What Dawkins doesn’t seem to realise is that if his atheism were true, there would be no moral high ground to occupy. I once visited Minnesota in the depths of winter and, somewhat jet-lagged, was being driven home from the airport by my host. We passed a large snow-covered field and I remarked that it looked remarkably flat. ‘That’s because it’s a lake’, he replied laconically. Likewise, atheism ought to be a featureless plain, boasting not so much as a moral molehill, let alone the mountain from which the new Olympians hurl down their moral thunderbolts upon theists, religion and lesser gods. If our world is the product of amoral forces, and if man is simply cosmic flotsam scattered on the shores of time, then morality (including Dawkins’ longed-for generosity and altruism) simply does not exist. Nothing can be ‘good’ and nothing ‘evil’. ‘Right’ and ‘wrong’ are concepts devoid of meaning, and anyone who passes moral judgement dwells not on moral high ground but in cloud cuckoo land. To their credit, older atheists like Nietzsche, Russell, Sartre and Camus recognised this and saw that it led logically to nihilism or, at best, to absurdity. The ‘new atheists’ (who want us to call them ‘brights’) seem oblivious to the obvious.

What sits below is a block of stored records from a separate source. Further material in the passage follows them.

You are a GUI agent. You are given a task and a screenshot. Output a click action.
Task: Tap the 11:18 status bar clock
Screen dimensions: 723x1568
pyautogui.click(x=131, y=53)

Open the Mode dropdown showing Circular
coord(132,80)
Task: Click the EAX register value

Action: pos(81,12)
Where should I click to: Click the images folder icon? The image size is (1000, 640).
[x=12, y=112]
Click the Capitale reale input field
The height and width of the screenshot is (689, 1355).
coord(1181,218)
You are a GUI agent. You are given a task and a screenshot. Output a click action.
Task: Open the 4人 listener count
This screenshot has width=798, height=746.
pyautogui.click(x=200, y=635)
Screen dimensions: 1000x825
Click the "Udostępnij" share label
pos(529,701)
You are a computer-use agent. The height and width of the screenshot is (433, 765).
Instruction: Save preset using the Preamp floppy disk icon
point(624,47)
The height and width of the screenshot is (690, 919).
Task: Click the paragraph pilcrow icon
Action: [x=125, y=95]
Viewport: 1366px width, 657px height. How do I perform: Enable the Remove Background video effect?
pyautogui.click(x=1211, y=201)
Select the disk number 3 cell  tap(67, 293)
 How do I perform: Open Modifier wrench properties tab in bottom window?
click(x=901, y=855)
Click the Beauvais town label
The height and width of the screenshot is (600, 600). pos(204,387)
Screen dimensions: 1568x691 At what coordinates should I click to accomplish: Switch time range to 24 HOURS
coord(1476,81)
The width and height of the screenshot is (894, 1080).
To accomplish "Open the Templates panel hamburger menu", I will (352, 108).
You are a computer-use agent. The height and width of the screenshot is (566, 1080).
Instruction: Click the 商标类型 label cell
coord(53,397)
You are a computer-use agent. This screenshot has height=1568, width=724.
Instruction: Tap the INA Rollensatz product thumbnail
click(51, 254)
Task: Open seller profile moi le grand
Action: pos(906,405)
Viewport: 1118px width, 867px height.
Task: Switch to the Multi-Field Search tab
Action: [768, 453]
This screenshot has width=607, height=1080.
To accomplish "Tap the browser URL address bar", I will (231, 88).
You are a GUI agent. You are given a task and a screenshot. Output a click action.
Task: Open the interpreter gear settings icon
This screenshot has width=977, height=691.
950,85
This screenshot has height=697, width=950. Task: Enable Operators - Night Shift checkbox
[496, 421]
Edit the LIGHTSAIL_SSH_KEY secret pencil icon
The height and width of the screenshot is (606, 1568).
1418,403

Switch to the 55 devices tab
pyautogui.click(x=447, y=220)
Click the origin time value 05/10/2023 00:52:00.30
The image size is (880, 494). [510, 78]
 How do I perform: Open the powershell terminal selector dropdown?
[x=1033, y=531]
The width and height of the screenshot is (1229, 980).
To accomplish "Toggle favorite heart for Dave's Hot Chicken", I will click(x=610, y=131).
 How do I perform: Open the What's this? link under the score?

To summarise, therefore, morality (whether good or bad) exists, and does so uniquely among humans. Whatever moral judgements we make does not alter the fact that there is a moral domain which manifests itself in both individual and social conscience. As we have seen [v], this follows naturally and explicitly from the hypothesis of God, but cannot logically be ascribed to a wholly amoral process such as evolution or the supposed ‘selfishness’ of human genes.
[i] Francis Collins, The language of God (Simon and Schuster UK Ltd., 2007) pp. 21-31.
[ii] Alister McGrath, The twilight of atheism (Doubleday, New York, 2004) pp. 181-182.
[iii] For a detailed account of the way evolution seeks (and fails) to account for man’s moral inconsistency, see Scott Hahn and Benjamin Wiker, Answering the new atheism (Emmaus Road Publishing, Steubenville, Ohio, 2008) Chapters 5 & 6.
[iv] Richard Dawkins, The selfish gene (Oxford University Press, 1989) p.3.
[v] See Chapter 9 and Romans 2:14-16.